▶ _Set task_: Reproduce the first-boyfriend story word for word, everything from "Then, I told" down to "and forgave him.".

▶ _Page excerpt_:
______
Jumat, 28 Maret 2014

ABOUT ME*




When I was Junior High School, I knew him. Even if we didn’t ever meet, we were always sent a message. He was a good boy, cared to me and funny. After a week, he asked me to be his girlfriend. At the moment, I didn’t want, because I didn’t love him. After some days, he asked me again but I rejected him. Then, he said that he would to go if I didn’t accept him. Finally, I forced to accept him to be my boyfriend, my first boyfriend, because I didn’t want he went, notcause I loved him.

Then, I told my friends that he was my boyfriend. All of my friends didn’t agree because they thought that he was bad and not suitable for me. They ordered me to stopped love him and broken off our relationship. I was confused. When I came back to home, I can’t broken off with him because I was aware that I was very love him. Finally, I passed this relationship without blessing of my friends.

Next month, he was honest to me that he had a girlfriend again. I was shocked, angry, peevish and jealous. I asked him to chose me or her. If he chose her, I would to go. But, if he chose me, he must go from her. I thought that he would chose her, not me. Then, he chose me. I was very happy and forgave him.

When I was birthday, he gave me a ring. I was happy. I felt nothing again that I want because I had him. Then, I passed all with happiness. Fortunately, we was a schoolmate. So, I can see him every day. He ever didn’t call me for a month because his phone was broken. But, I even with him.
______
▶ _Dataset content_:
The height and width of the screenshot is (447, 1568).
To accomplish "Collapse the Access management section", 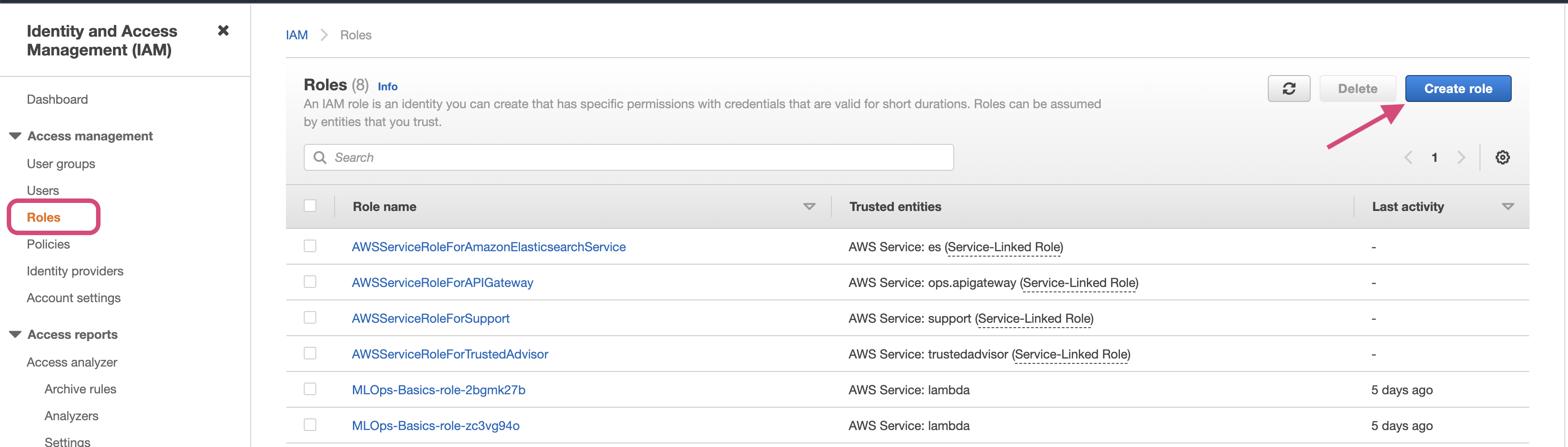I will coord(15,136).
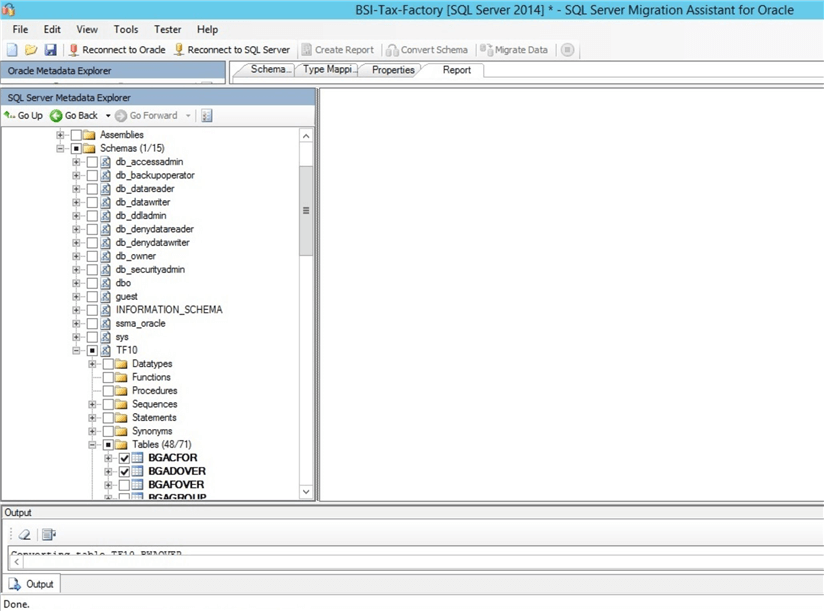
______
▶ _Response to the task_:
Then, I told my friends that he was my boyfriend. All of my friends didn’t agree because they thought that he was bad and not suitable for me. They ordered me to stopped love him and broken off our relationship. I was confused. When I came back to home, I can’t broken off with him because I was aware that I was very love him. Finally, I passed this relationship without blessing of my friends.

Next month, he was honest to me that he had a girlfriend again. I was shocked, angry, peevish and jealous. I asked him to chose me or her. If he chose her, I would to go. But, if he chose me, he must go from her. I thought that he would chose her, not me. Then, he chose me. I was very happy and forgave him.